# [DESCRIPTION OF THE TASK]
Copy out only the lines running from the one that contains "Instruction: Open the locked node 无可奈何燃花作香" through the end of the listing. Pictures stay out.

# [MATERIALS PROVIDED]
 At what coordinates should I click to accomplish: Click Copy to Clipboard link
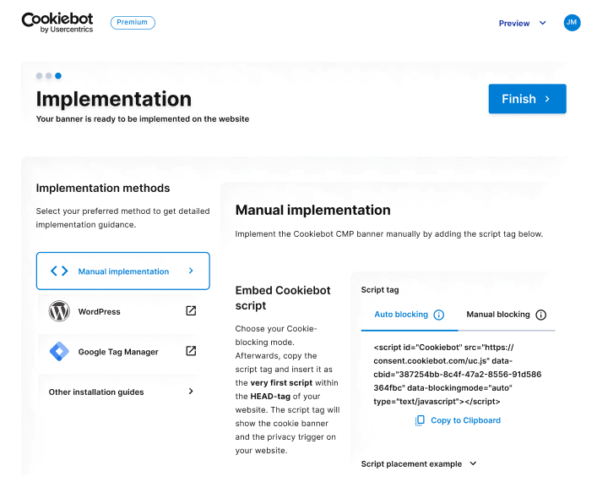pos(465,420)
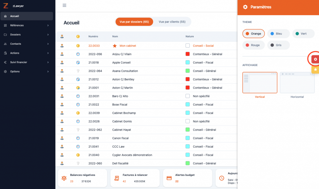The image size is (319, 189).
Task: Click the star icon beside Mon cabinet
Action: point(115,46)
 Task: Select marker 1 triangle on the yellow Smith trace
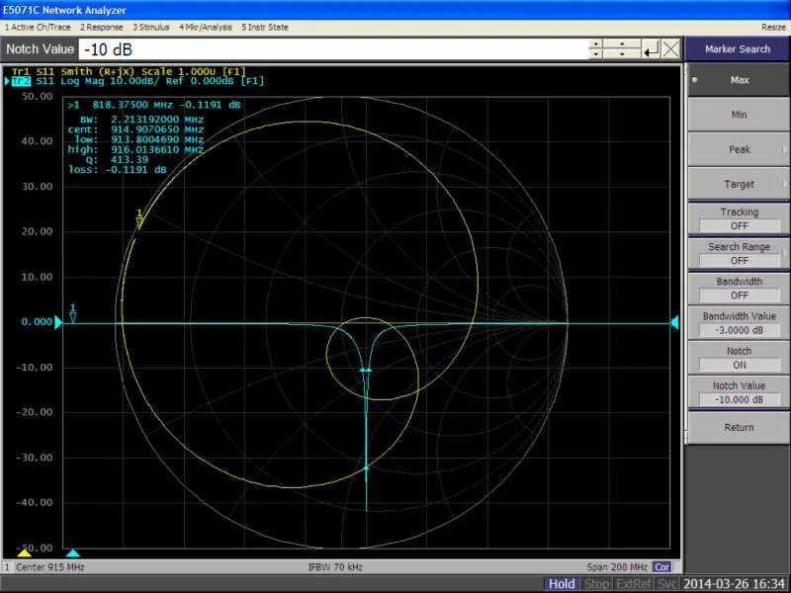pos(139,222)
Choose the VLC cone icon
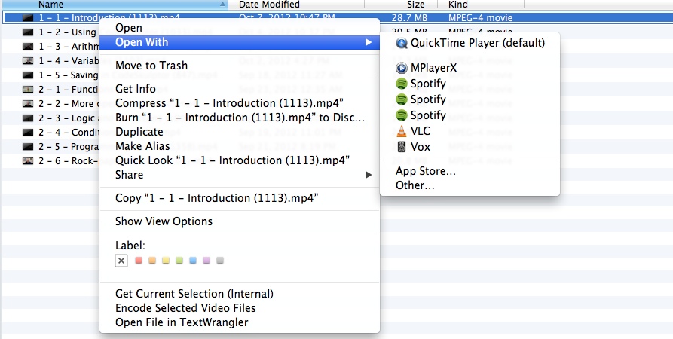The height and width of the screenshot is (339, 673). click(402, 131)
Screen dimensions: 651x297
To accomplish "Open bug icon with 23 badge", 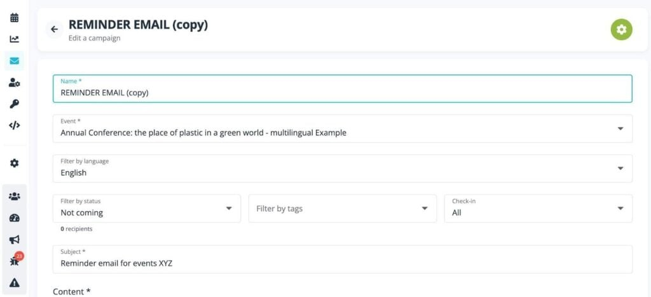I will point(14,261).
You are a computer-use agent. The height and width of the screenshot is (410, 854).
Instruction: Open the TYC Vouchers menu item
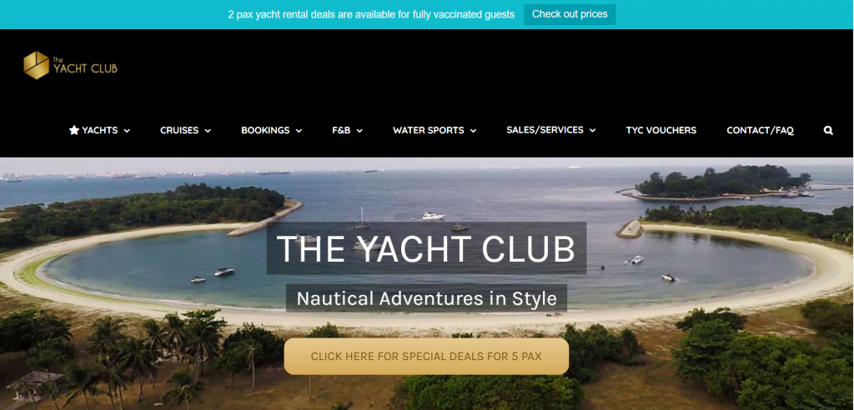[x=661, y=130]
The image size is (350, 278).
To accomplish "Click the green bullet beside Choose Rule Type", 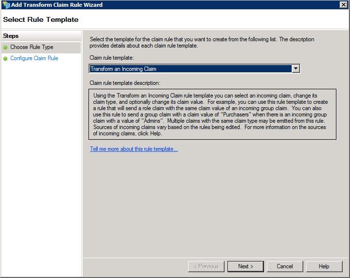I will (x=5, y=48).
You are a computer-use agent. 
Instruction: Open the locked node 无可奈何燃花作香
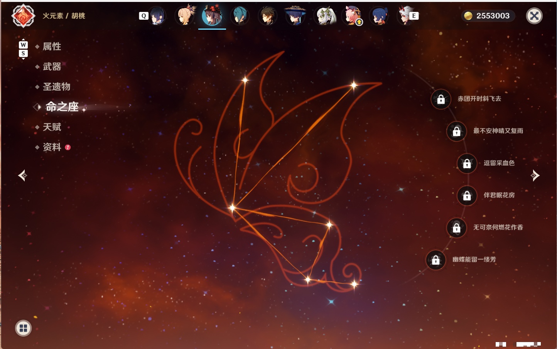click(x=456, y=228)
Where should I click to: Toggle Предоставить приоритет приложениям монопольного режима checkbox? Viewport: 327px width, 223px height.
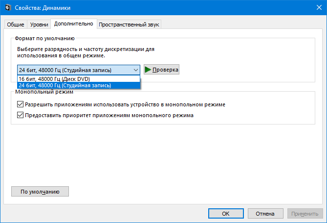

# [RESPONSE AREA]
Instruction: Open the locked node 无可奈何燃花作香
click(x=456, y=228)
Where should I click to: Toggle Предоставить приоритет приложениям монопольного режима checkbox? Viewport: 327px width, 223px height.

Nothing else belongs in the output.